The Bacterial Mucosal Immunotherapy MV130 Protects Against SARS-CoV-2 Infection and Improves COVID-19 Vaccines Immunogenicity
Carlos del Fresno, Juan García‐Arriaza, Sarai Martínez-Cano, Ignacio Heras‐Murillo, Aitor Jarit-Cabanillas, J. Amores, Paola Brandi, Gillian Dunphy, Carmen Suay‐Corredera, María Rosaria Pricolo, Natália Vicente, Andrés López‐Perrote, Sofía Cabezudo, Ana González‐Corpas, Óscar Llorca, Jorge Alegre‐Cebollada, Urtzi Garaigorta, Pablo Gastaminza, Mariano Estéban, David Sancho
Abstract
COVID-19-specific vaccines are efficient prophylactic weapons against SARS-CoV-2 virus. However, boosting innate responses may represent an innovative way to immediately fight future emerging viral infections or boost vaccines.

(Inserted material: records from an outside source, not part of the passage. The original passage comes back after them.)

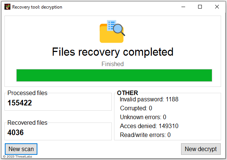Select the Recovered files count 4036

[x=16, y=132]
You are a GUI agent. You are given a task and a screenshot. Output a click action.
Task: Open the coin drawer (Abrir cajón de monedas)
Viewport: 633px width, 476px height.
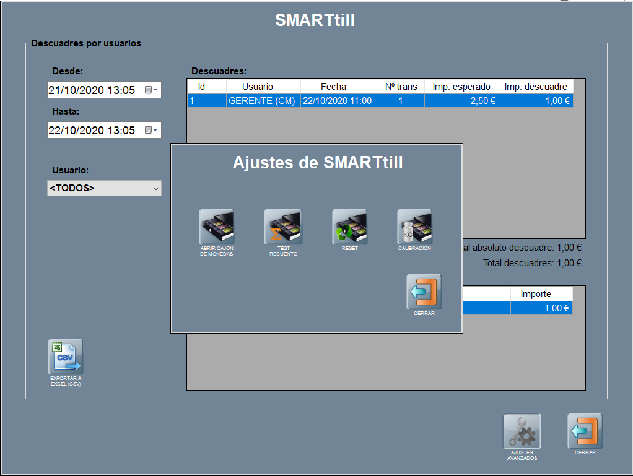pyautogui.click(x=216, y=227)
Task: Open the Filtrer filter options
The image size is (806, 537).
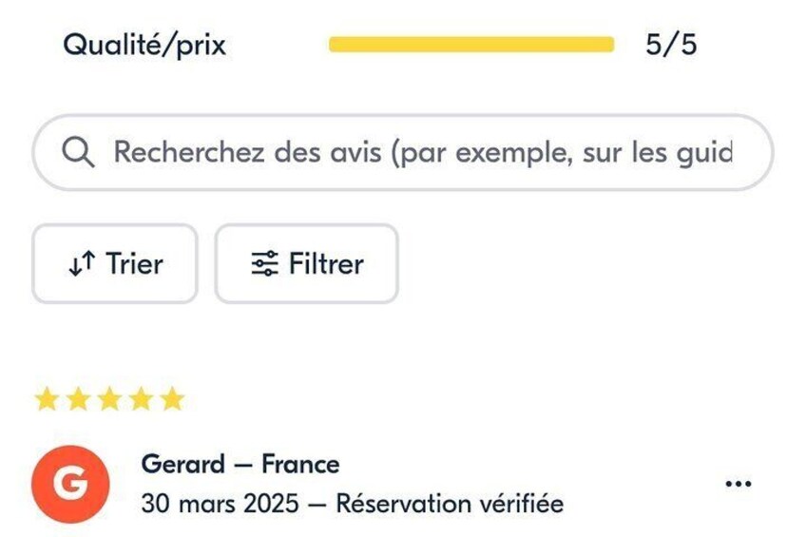Action: (306, 264)

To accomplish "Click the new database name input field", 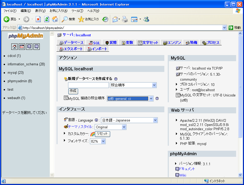I will tap(88, 85).
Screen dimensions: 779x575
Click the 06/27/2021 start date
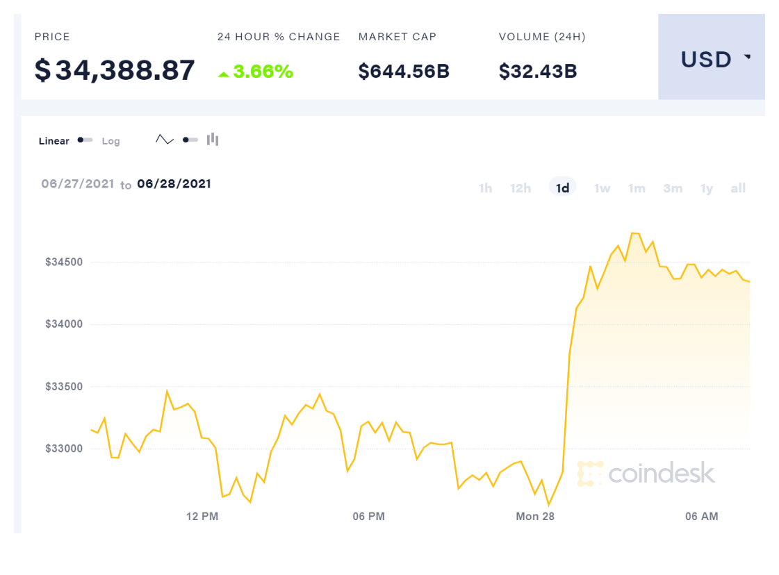[77, 184]
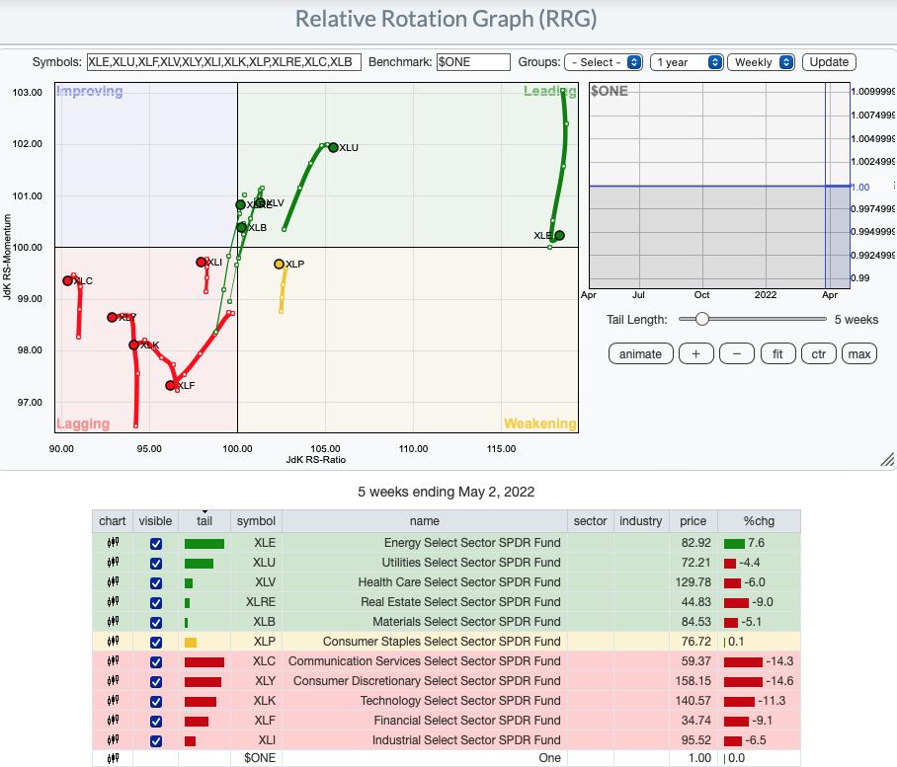Open chart icon for the $ONE row
Image resolution: width=897 pixels, height=767 pixels.
[113, 758]
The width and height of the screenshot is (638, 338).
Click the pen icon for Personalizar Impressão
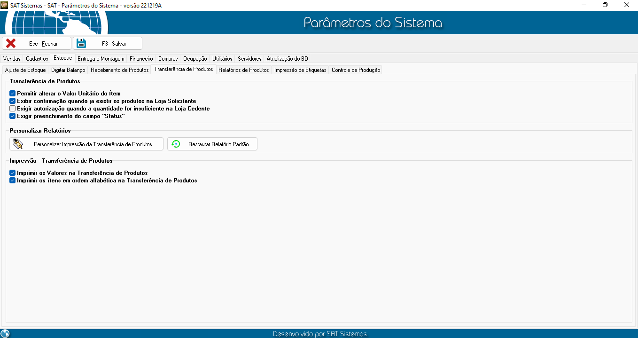point(18,144)
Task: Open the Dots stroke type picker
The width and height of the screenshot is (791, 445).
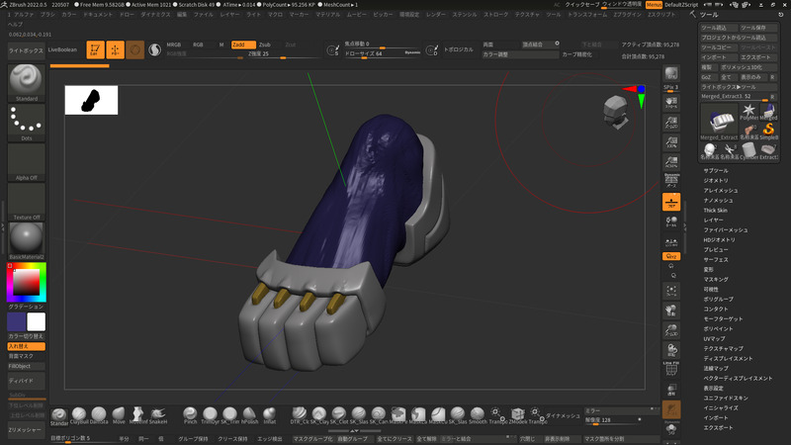Action: (x=27, y=123)
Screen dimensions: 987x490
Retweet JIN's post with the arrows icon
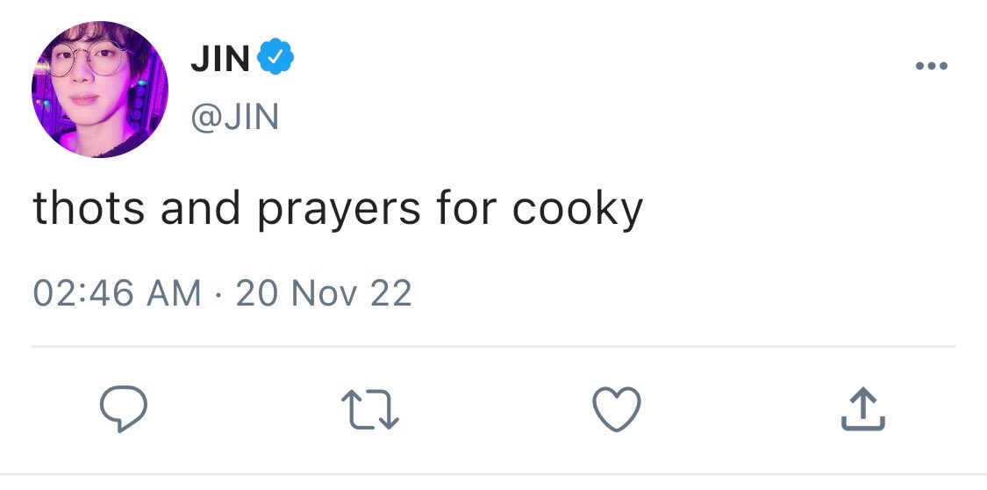[x=370, y=409]
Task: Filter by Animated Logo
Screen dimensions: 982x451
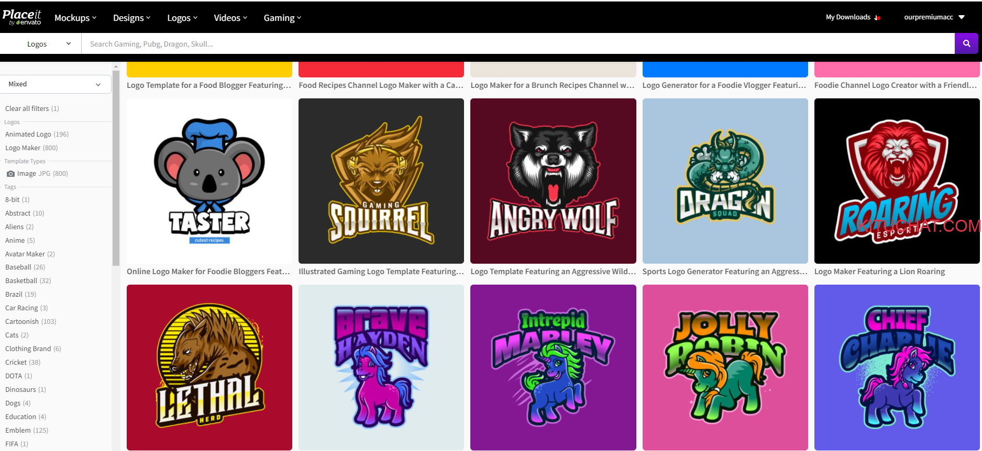Action: tap(28, 134)

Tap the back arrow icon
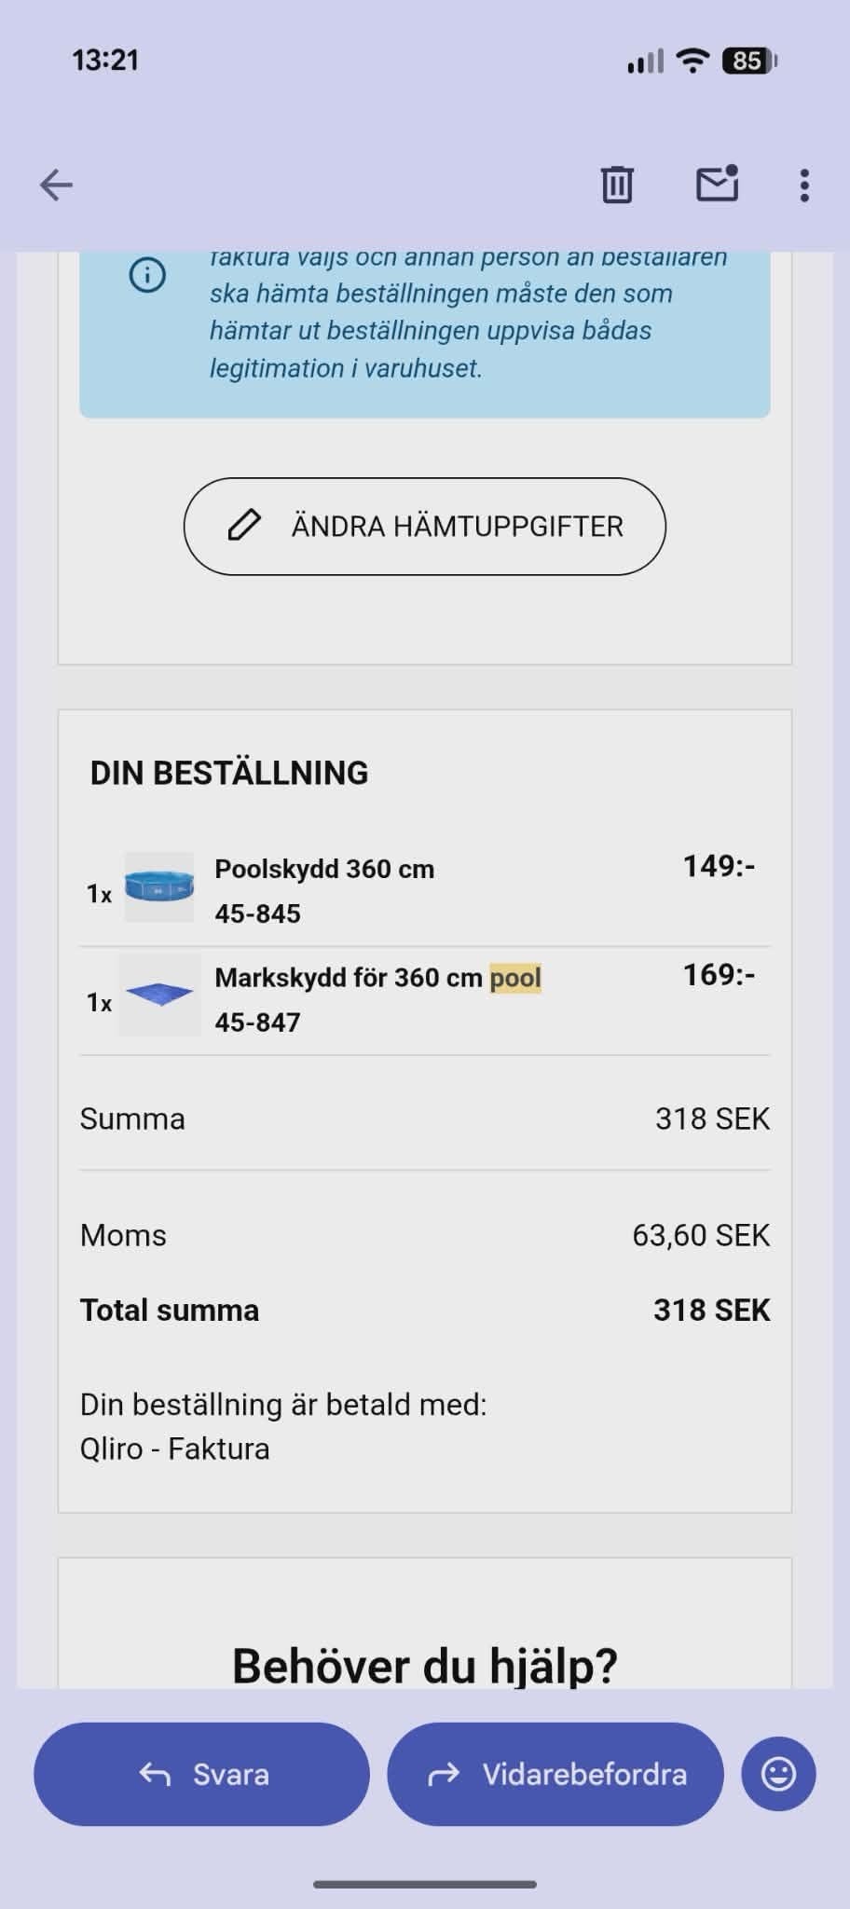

MV130 is a mucosal immunotherapy, based on a mixture of whole heat-inactivated bacteria, that has shown clinical efficacy against recurrent viral respiratory infections. Herein, we show that the prophylactic intranasal administration of this immunotherapy confers heterologous protection against SARS-CoV-2 infection in susceptible K18-hACE2 mice. Furthermore, in C57BL/6 mice, prophylactic administration of MV130 improves the immunogenicity of two different COVID-19 vaccine formulations targeting the SARS-CoV-2 spike (S) protein, inoculated either intramuscularly or intranasally. Independently of the vaccine candidate and vaccination route used, intranasal prophylaxis with MV130 boosted S-specific responses, including CD8 + -T cell activation and the production of S-specific mucosal IgA antibodies. Therefore, the bacterial mucosal immunotherapy MV130 protects against SARS-CoV-2 infection and improves COVID-19 vaccines immunogenicity.